It might be challenging to identify foods that contain the proper bacteria and nutrients (probiotics and prebiotics) in the right amounts if you’re seeking to follow a diet that can help to develop and support a healthy gut microbiota.

The good news is that research revealed at Nutrition 2023, the American Society of Nutrition’s annual meeting, does a lot of the legwork by identifying the foods with the highest concentrations of prebiotics.

Researchers identified the foods that contain the highest concentrations of prebiotics after examining the prebiotic content of thousands of foods:

Green dandelion

Sunchokes, commonly referred to as Jerusalem artichokes

Garlic Leeks Onions

Prebiotic-rich foods also include high levels of fiber, which has been demonstrated to improve bowel health, keep you “regular,” and make you feel fuller for longer, according to the U.S. Food and Drug Administration (FDA), in addition to boosting gut health.

According to earlier research, eating foods high in prebiotics is good for your health, according to study coauthor Cassandra Boyd, a graduate student at California’s San José State University. “Eating in a way to promote microbiome wellness while eating more fiber may be more attainable and accessible than you think,” she continued.

What are prebiotics and probiotics, and why are they important?

Prebiotics and dietary fibers are sometimes used interchangeably, although the International Scientific Association for Probiotics and Prebiotics (ISAPP) states that only a small portion of dietary fibers constitute prebiotics.

Gail Cresci, PhD, RD, a microbiome researcher from Cleveland Clinic Children’s in Ohio, explains that prebiotics are a form of dietary fiber that we, the host, cannot digest but that some microorganisms of the gut microbiota can.

In other words, prebiotics evade digestion and enter the colon, where some types of gut microbes can digest them. Prebiotics are able to support the gut microbiota’s ideal composition as a result, and this interaction can result in metabolites that have positive health effects, according to Dr. Cresci.

According to the National Institutes of Health, prebiotics are distinct from and should not be confused with probiotics, the live microorganisms present in fermented foods like tempeh, miso, sauerkraut, cultured milk, and yogurt that can help increase the diversity of the microbiome.

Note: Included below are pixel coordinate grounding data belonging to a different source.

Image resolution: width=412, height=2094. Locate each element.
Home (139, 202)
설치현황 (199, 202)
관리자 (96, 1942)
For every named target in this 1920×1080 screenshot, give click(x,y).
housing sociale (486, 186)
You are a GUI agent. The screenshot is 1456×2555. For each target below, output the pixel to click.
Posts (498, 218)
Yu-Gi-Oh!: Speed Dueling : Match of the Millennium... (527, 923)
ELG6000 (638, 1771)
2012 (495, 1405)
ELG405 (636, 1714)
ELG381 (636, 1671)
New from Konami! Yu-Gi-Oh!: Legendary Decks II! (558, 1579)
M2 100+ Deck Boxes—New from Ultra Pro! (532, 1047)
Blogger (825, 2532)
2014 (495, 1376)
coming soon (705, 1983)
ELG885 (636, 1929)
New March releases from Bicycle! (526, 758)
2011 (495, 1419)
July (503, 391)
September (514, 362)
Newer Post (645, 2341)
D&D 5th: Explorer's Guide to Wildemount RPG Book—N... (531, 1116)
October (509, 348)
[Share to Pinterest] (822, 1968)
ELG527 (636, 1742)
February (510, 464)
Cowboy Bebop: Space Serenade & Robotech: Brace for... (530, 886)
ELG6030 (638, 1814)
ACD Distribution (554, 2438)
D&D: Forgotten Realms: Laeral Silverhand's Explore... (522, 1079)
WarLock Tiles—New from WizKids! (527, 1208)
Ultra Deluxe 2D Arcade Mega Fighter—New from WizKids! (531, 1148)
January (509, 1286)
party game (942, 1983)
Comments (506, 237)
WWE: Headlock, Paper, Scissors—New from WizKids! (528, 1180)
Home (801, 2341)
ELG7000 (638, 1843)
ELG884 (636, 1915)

Consider it like this: Probiotics include live microbes, whereas prebiotics are “food” for the microbiome. Both may be advantageous to the health of the microbiome, but they function differently.

What Is a Sunchoke, Also Called a Jerusalem Artichoke?

According to the University of Michigan, the Jerusalem artichoke (Helianthus tuberosus), despite its name, has nothing to do with Jerusalem and isn’t even an artichoke. Instead, the plant is connected to sunflowers. Its edible tuber, sometimes known as a sunchoke, is a ginger-like, knobby root vegetable with a mildly sweet and nutty flavor.

The risk of obesity and other chronic diseases may be lowered thanks to a diverse, healthy microbiome.

“We are still learning, but current evidence suggests that the gut microbiome supports overall health and well-being through its role in digestion, production of beneficial metabolites, supporting immunity, pathogen exclusion, and maintaining gut barrier function,” says Cresci, citing an analysis published in Signal Transduction and Targeted Therapy in April 2022.

A study that was published in the March 2022 issue of Biomedicine & Pharmacotherapy found some evidence linking obesity and obesity-related disorders including type 2 diabetes to a lack of microbiome diversity.

What Foods Have the Highest Prebiotic Content?

The Food and Nutrient Database for Dietary Studies, a tool used by many experts to investigate nutrition and health, has more than 8,000 foods. For the study, researchers used previously published scientific findings to examine the prebiotic content of these meals.

Prebiotics were discovered to be present in more than one-third of those foods. The highest concentrations, which ranged from roughly 100 to 240 milligrams of prebiotics per gram of food (mg/g), were found in dandelion greens, sunchokes, garlic, leeks, and onions.

Other foods high in prebiotics included asparagus, creamed onions, cowpeas, onion rings, and Kellogg’s All-Bran cereal, all of which had 50–60 mg/g.

Items containing wheat are ranked lower. Dairy products, eggs, oils, and meats are examples of foods with minimal or no prebiotic content.

According to the scientists, the results of the preliminary literature assessment indicate that a variety of prebiotics are present in onions and foods that are connected to onions.